(Exercise goal):
Given the records underneath, please repeat exactly the lines from the line with "email (670, 1647)" through the line with "Terms of Service (45, 2150)", passing over any picture.

(Supplied records):
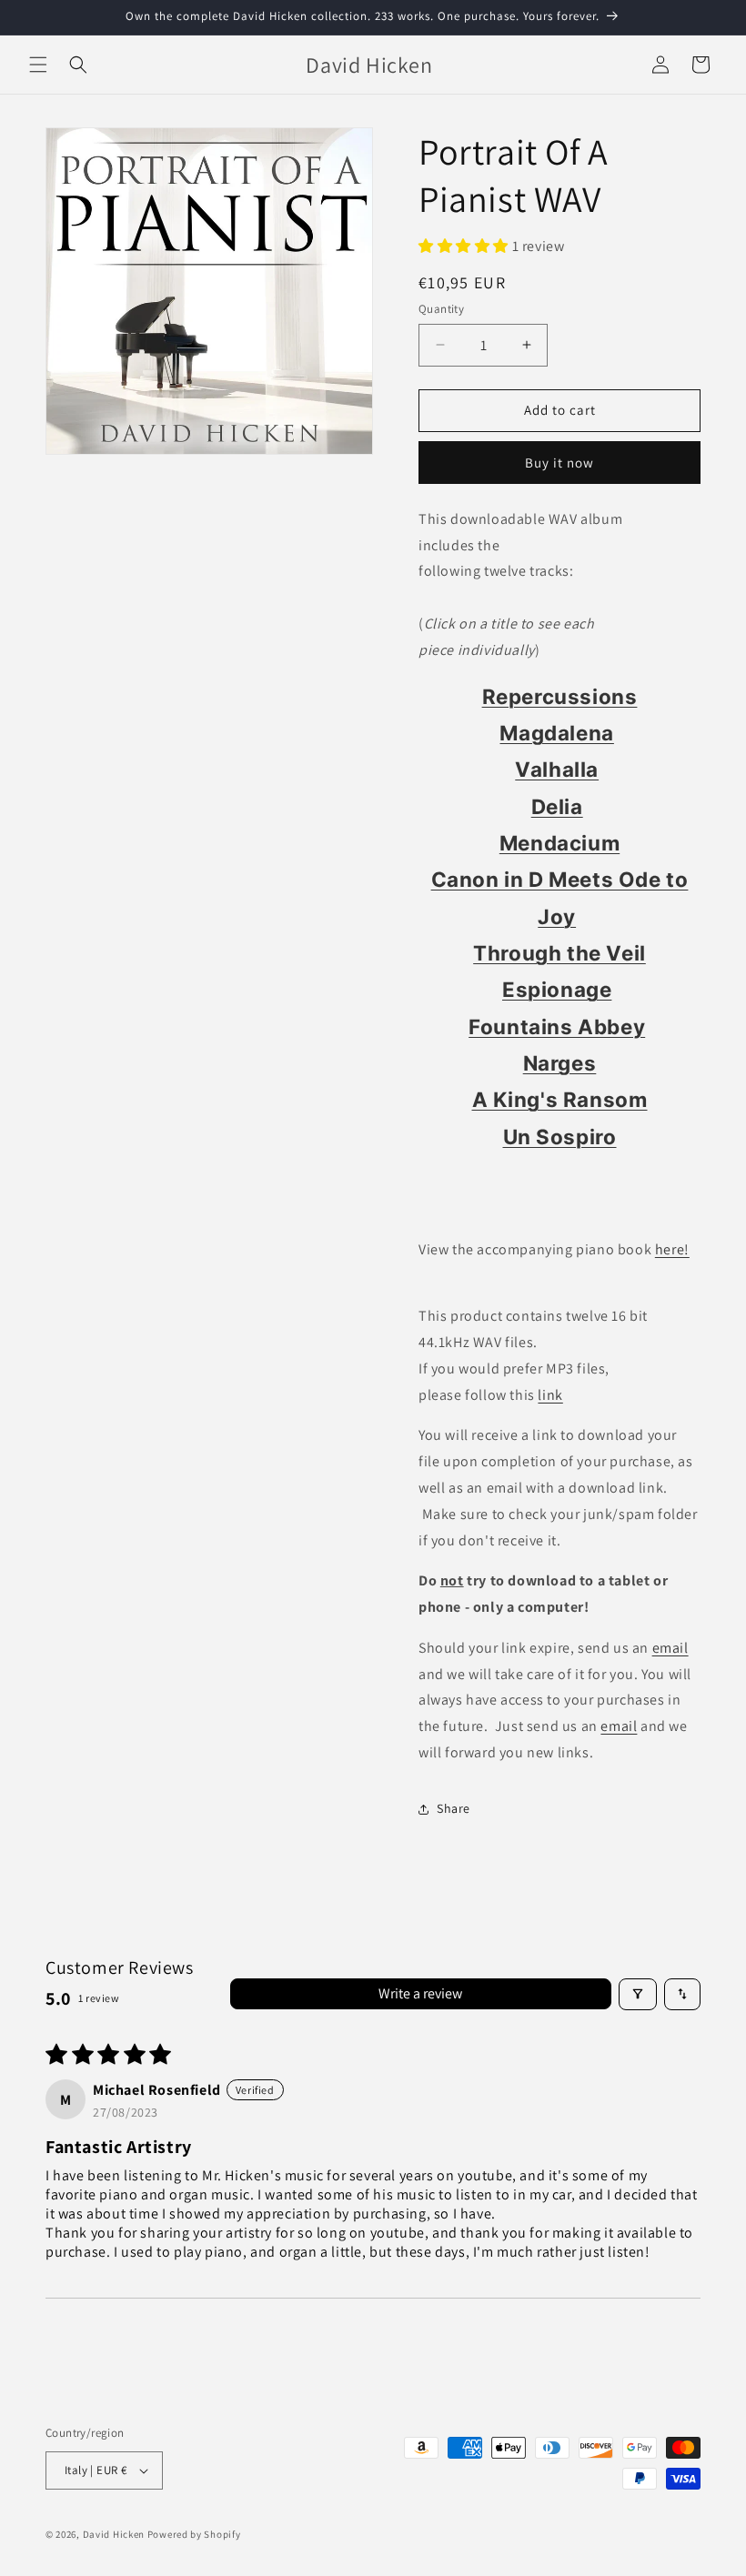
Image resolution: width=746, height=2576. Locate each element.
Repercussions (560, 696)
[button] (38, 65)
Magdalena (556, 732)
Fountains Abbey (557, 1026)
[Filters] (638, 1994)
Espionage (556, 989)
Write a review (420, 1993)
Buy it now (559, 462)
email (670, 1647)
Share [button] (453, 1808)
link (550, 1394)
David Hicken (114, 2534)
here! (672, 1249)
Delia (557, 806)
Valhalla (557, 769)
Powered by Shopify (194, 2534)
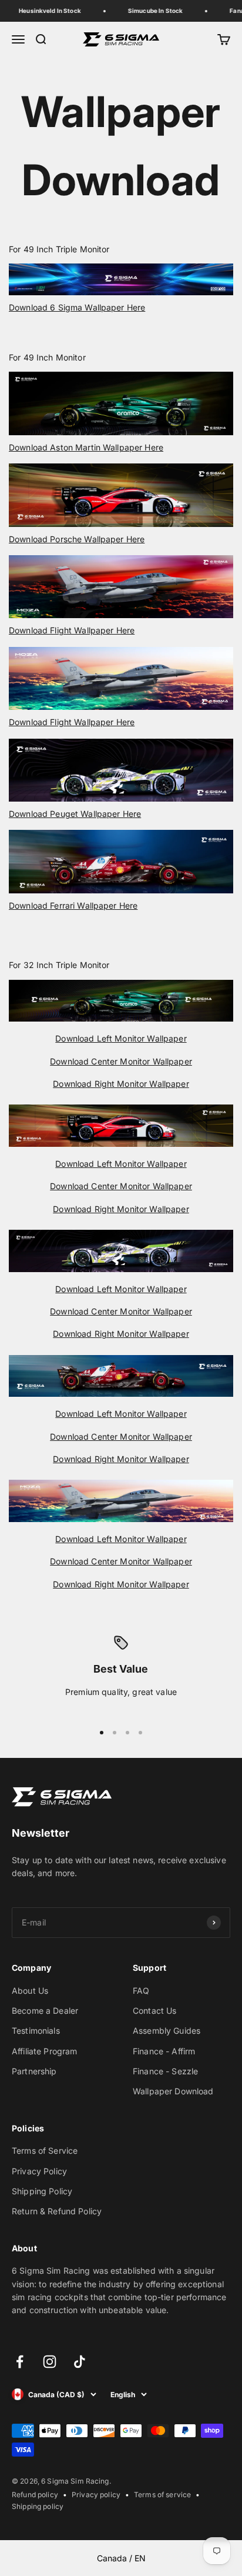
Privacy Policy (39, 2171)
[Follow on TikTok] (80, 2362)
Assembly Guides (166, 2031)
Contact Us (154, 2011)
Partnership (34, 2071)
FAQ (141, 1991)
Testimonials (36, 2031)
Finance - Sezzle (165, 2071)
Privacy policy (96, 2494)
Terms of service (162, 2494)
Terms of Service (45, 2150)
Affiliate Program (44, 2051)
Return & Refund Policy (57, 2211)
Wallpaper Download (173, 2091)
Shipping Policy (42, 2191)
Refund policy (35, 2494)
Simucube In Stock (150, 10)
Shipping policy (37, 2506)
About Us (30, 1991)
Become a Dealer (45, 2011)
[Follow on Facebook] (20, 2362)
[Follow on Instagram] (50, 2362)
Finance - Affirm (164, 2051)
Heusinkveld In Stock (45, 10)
...
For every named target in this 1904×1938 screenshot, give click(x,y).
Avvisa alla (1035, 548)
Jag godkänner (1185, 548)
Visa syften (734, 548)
==
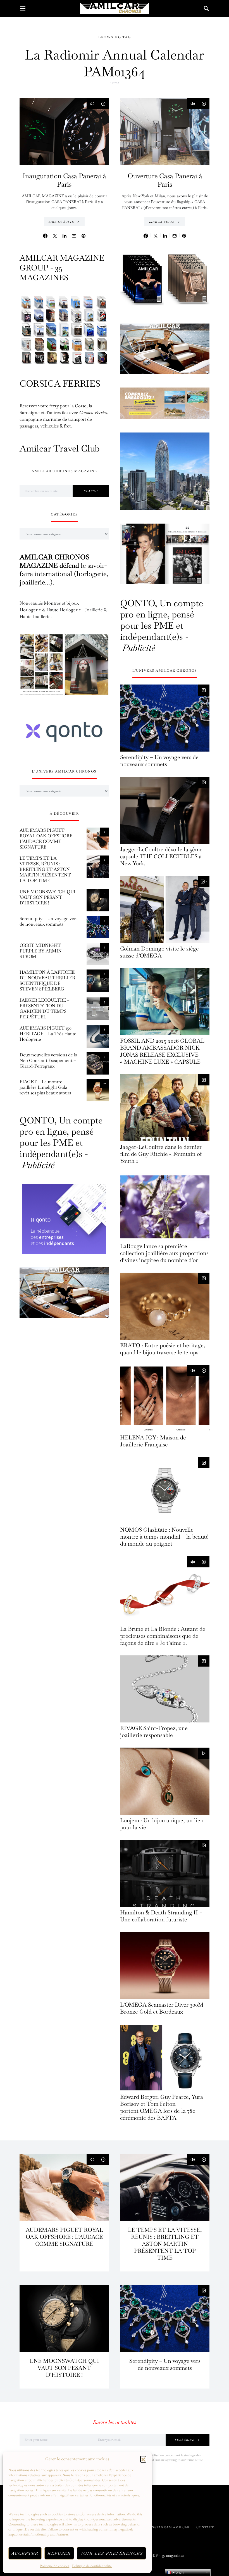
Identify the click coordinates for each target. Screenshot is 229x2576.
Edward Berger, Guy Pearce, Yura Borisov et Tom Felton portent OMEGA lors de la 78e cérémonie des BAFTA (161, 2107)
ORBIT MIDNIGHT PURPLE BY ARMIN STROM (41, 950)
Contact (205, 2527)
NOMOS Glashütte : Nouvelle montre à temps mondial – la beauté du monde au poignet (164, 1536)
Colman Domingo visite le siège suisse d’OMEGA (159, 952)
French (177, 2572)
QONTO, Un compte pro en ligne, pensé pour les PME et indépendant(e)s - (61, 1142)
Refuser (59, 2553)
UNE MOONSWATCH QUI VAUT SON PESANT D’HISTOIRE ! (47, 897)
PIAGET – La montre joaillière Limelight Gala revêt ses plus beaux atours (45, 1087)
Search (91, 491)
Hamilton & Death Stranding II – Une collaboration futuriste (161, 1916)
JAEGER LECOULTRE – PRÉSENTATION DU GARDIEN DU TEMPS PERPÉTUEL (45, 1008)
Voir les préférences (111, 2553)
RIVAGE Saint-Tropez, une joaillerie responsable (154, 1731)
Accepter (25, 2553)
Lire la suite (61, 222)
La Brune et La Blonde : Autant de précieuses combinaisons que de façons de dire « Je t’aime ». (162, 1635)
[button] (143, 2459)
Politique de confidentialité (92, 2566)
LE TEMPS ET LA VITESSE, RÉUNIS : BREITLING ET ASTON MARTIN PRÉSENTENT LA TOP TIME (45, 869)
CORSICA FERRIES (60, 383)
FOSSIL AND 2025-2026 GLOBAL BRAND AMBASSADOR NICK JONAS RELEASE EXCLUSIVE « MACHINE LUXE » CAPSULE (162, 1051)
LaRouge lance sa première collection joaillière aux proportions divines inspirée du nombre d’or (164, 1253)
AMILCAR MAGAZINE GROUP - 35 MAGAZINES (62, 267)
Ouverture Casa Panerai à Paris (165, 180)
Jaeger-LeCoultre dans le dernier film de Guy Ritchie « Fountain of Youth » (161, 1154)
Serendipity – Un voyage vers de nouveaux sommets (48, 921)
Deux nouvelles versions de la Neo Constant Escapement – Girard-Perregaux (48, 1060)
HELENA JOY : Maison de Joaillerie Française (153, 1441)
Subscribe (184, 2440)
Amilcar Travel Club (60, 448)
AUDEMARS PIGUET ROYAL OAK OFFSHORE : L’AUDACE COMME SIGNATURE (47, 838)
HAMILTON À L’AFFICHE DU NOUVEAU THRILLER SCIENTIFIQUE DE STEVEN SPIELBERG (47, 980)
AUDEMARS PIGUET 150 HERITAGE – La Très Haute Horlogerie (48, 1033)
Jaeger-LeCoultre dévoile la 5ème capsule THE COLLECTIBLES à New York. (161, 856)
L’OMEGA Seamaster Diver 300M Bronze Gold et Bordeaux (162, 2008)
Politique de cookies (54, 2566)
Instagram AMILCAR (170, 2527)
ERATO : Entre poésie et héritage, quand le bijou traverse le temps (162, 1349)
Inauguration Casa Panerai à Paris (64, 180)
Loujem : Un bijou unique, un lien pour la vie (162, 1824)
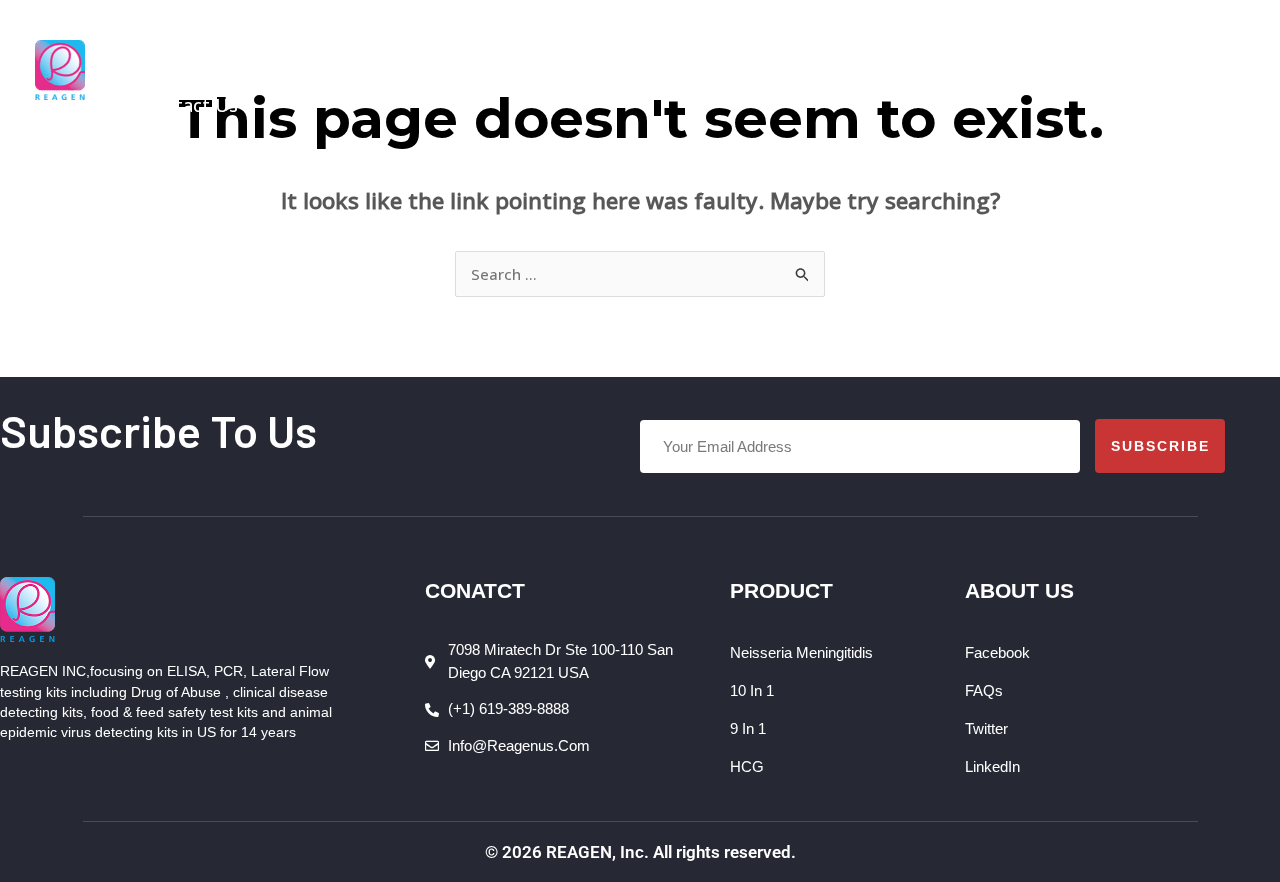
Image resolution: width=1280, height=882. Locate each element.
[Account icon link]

(Written reply):
email (670, 1647)
Share [button] (453, 1808)
link (550, 1394)
David Hicken (114, 2534)
here! (672, 1249)
Delia (557, 806)
Valhalla (557, 769)
Powered by Shopify (194, 2534)
Privacy Policy (39, 2171)
[Follow on TikTok] (80, 2362)
Assembly Guides (166, 2031)
Contact Us (154, 2011)
Partnership (34, 2071)
FAQ (141, 1991)
Testimonials (36, 2031)
Finance - Sezzle (165, 2071)
Privacy policy (96, 2494)
Terms of service (162, 2494)
Terms of Service (45, 2150)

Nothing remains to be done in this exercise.